Perficient is exhibiting and presenting this week at KScope17 in San Antonio, TX. I delivered my presentation yesterday on modeling complex data security in Oracle BI. Here is the abstract for my presentation:
Learn how to build a position based security model to enable a position can view all it’s direct reports’ marketing/sales performance; learn how to build team based security model to enable a manager/supervisor to view it’s team’s performance on leads/opportunities; learn how to build org hierarchy based security model to view restricted data by organization; learn how to use views to optimize the data security performance in OBIEE; learn how to configure the data security for the reports.
I went through a very typical use case that marketing organizations use to secure analytics reports of who gets to see what.
The typical challenge for such data security requirements is how we can model the data security to apply the m:m relationship to Star schemas where is typical of m:1 or 1:m relationship. The ERD for the use case looks like this:
And the two Stars used for my presentation look like this:
Applying salesperson and position hierarchy data filters for the Opportunity Team fact appears to be very straightforward; but when it comes to the Opportunity fact, it becomes a challenge. In my presentation, I went through four different data security approaches in Oracle BI, and their pros and cons.
- Dimension Data Filter
Dimensions can be directly applied to fact table as data filters. It’s typically used in where dimensions for data filtering are available and supported in the dimensional model. For example, such dimension data filters can be applied to the Opportunity Team fact.
- Reverse Star Schema
Dimensions required for data filtering are not directly available in its own Star schema, but can be indirectly available through another Star schema via a common dimension. For example, such dimensions resulted from reverse star schema through the Opportunity dimension can be applied to the Opportunity fact. Since the reverse star schema is a logical implementation, it can be applied to the Opportunity Team fact as well.

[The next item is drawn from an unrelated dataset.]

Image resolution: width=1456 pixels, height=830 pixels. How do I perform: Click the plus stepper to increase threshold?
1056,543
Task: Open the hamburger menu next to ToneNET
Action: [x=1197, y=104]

- Row-wise Session Variable
While reserve star schema might help to bring in the additional dimensions for data filters, but it might also have a performance problem for a large data volume because of its m:m cartesian join in the actual database query. The performance issue can be alleviated by using session variables defined as row-wise initialization to pre-filter the data elements that are visible to the logged in user and used in the security data filters. This approach can be applied to both Opportunity Team and Opportunity facts.
- Opaque View
Instead of using session variables defined as row-wise initialization, we can create opaque views to pre-filter the data elements that are visible to the logged in user. Since views work the same as table, they can be used to model the data security in the data model level. Opaque views will always result in a unique list of data elements so that they can be modeled as dimensions and directly joined to the fact, or snow-flake the dimension, and used for security data filters.
As far as a best practice, I would suggest to address the data security in the data model level using the opaque view approach, to model the data security correctly in the first place and have flexibility to adapt any new data security or change in the future.